This study demonstrated that intravenous infusions of lidocaine and dexmedetomidine were effective in attenuating cough, hypertension and tachycardia during the tracheal extubation period in patients undergoing thyroid surgery, when compared with patients who were treated with normal saline. Additionally, both of these treatments were able to reduce postoperative drainage when compared with patients who were treated with normal saline.
Lidocaine has several beneficial effects, such as analgesia, anti-hyperalgesia and anti-inflammation [14,15]. Moreover, lidocaine can depress spike activity, amplitude and conduction time in both myelinated A and unmyelinated C nerve fibers [16]. Several studies have shown that lidocaine can reduce the incidence and severity of cough during anesthetic emergence through different methods, including intracuff, tube lubrication, intratracheal instillation and intravenous bolus infusions before an induction [17-20]. Shabnum et al [12]. found that both IV and intratracheal lidocaine are effective in the attenuation of cough. In our study, the incidence and severity of cough was 28.3% in the LIDO group, and the rate of cough was significantly lower than the rate in a previous study (72.1%) [8]. We speculate that the methods of intravenous infusion of lidocaine might contribute to the difference. The effective serum concentration of lidocaine for the attenuation of cough is between 2.3 μg/ml and 3.0 μg/ml [21], and it is difficult to achieve this concentration in a timely manner via bolus infusion administration; however, the target concentration can likely be obtained by extending the intravenous infusion time. The present study demonstrated that the intravenous infusion of lidocaine can effectively suppress cough during the tracheal extubation period.
Several studies have shown that dexmedetomidine can effectively reduce cough during anesthetic emergence [8,10], but the exact mechanism is unclear. A previous study has shown that a peripheral alpha-2 receptor may be involved in cough inhibition [22]. In addition, a previous study showed that the sedative characteristics of dexmedetomidine can suppress the sensitivity of tracheal stimulation, which then results in cough inhibition [23]. However, several studies have shown that a dexmedetomidine infusion, at a rate of 0.4 μg/kg/h during the operation period, did not inhibit cough [24,25]. Park et al [26]. compared the effect of a single dose of 0.5μg/kg dexmedetomidine with remifentanil by the use of a target-controlled infusion in reducing cough during anesthetic emergence.
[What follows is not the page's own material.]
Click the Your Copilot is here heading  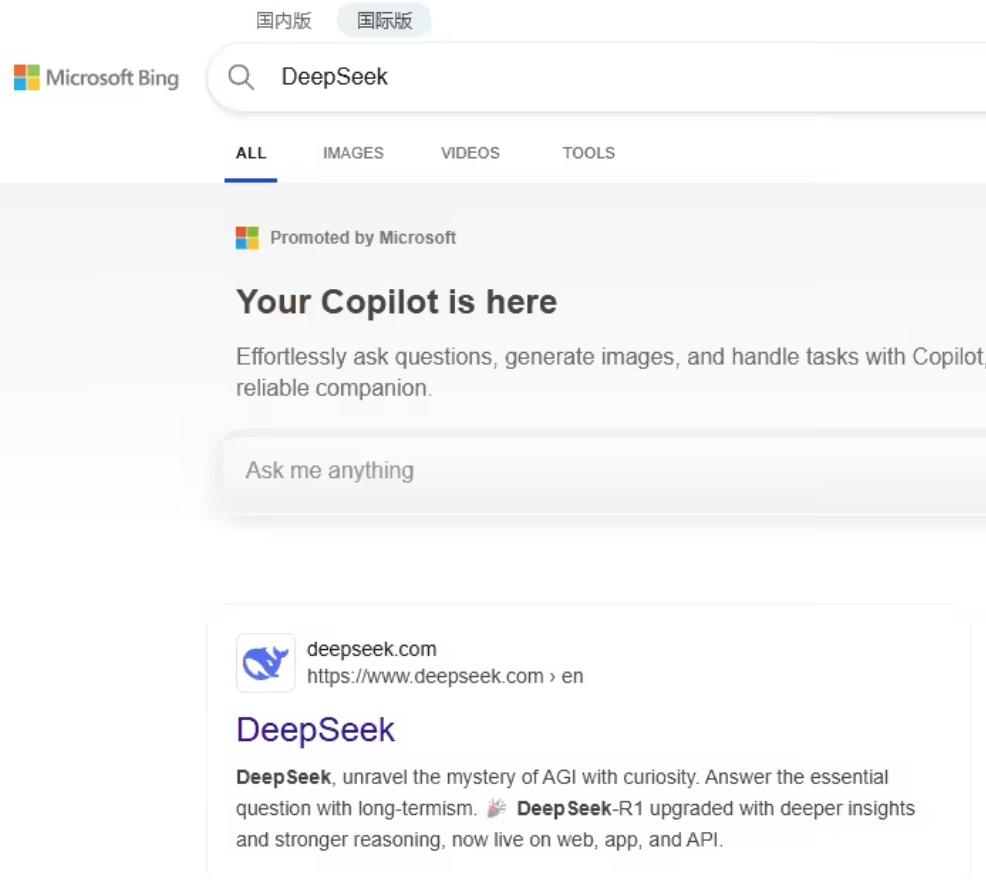tap(397, 302)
The results of this study showed that the effect of dexmedetomidine was lower than that of remifentanil. In addition to the administration of a loading dose of infusion before the induction of anesthesia, a continuous infusion administration was also given until 30 minutes before the end of surgery in the DEX group. In our study, the incidence of cough decreased by 35% in the DEX group, which thus contributed to the sedative effect of dexmedetomidine.
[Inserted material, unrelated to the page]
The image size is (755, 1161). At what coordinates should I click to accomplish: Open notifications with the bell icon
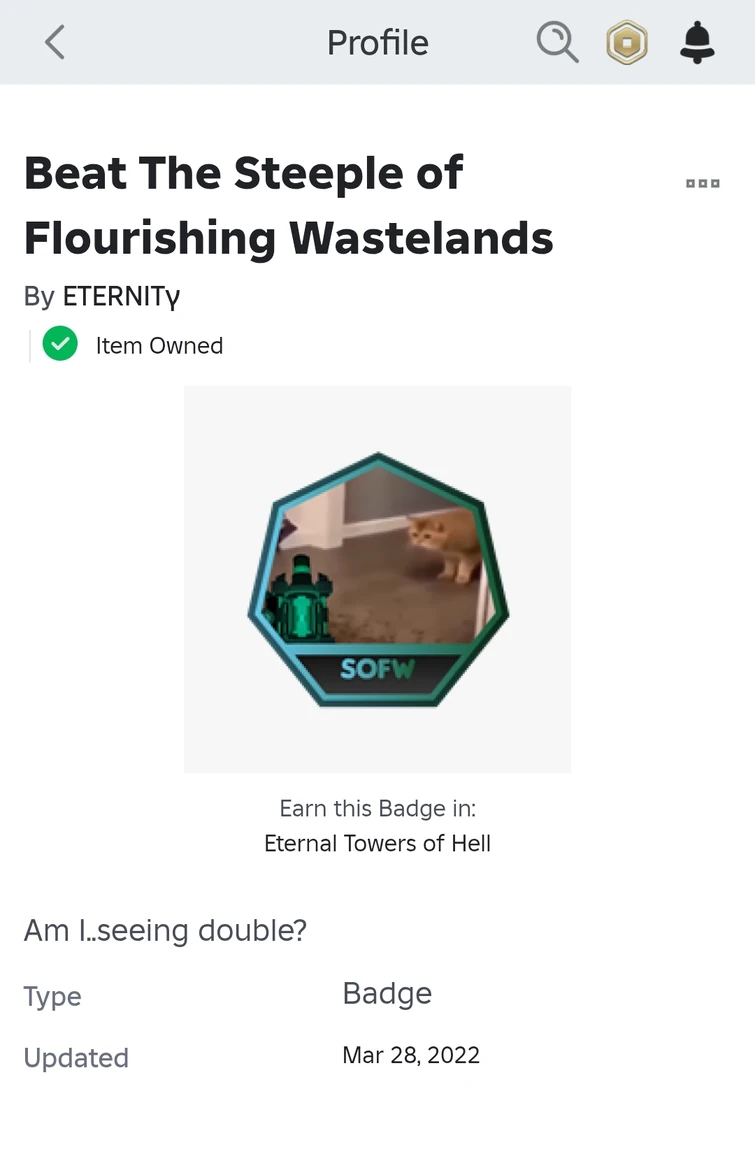click(697, 43)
Cough during the tracheal extubation period in patients undergoing thyroid surgery may increase the incidence of postoperative bleeding, which can lead to cervical hematoma and reoperation [5]. Furthermore, severe cervical hematoma is a fatal complication after thyroid surgery [6]. Additionally, coughing can be accompanied by increased venous pressure, which may then cause a ligature to slip or cause nonligated small vessels to bleed profusely [27]. A recent study showed that incision drainage is closely correlated with inflammation, while dexmedetomidine and lidocaine both have anti-inflammation effects [28-30]. Postoperative hematomas usually occur within 12 hours, and especially occur within 6 hours after surgery [31]. In our study, the volume of drainage within 24 hours after surgery was lower in the two treatment groups than in the control group. The authors attribute these results to the reduction of cough, as well as the anti-inflammatory effects of dexmedetomidine and lidocaine.
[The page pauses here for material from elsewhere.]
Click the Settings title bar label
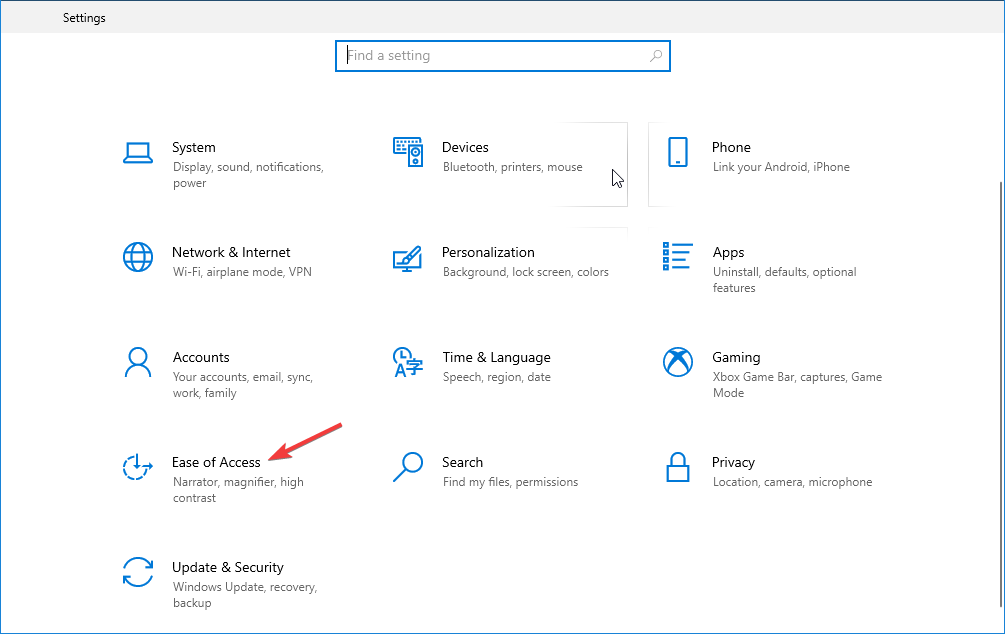 [x=84, y=17]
The stimulation of the respiratory tract by an endotracheal tube during an endotracheal extubation causes transient sympathetic activity, which can lead to hypertension and tachycardia [32]. Various attempts have been made to attenuate the pressor response via intravenous administrations of lidocaine and dexmedetomidine. A previous study reported that intravenous lidocaine can blunt increases in HR and MAP during the tracheal extubation period [33]. Luthra et al [34]. demonstrated that intravenous dexmedetomidine can alleviate stress responses to tracheal extubation. In our study, both MAP and HR were decreased in the LIDO group and the DEX group at the time of immediate extubation and 5 minutes after extubation, compared to the CON group. These findings may be explained by the analgesic properties of both lidocaine and dexmedetomidine.
Although the abovementioned drugs, including both lidocaine and dexmedetomidine, can reduce the incidence of cough, some unexpected side effects, such as sinus bradycardia, hypotension, hypertension, and lidocaine-induced neurotoxicity, may occur during drug administration [34,35]. However, there were no adverse effects observed in our study.
There were several limitations in this study. First, the consumption of anesthetic agents and the incidence of postoperative pain were not evaluated; however, both lidocaine and dexmedetomidine have analgesic properties [9,36]. Second, this study was a single-center clinical study, and the conclusions still need to be further supported by large sample and multicenter studies.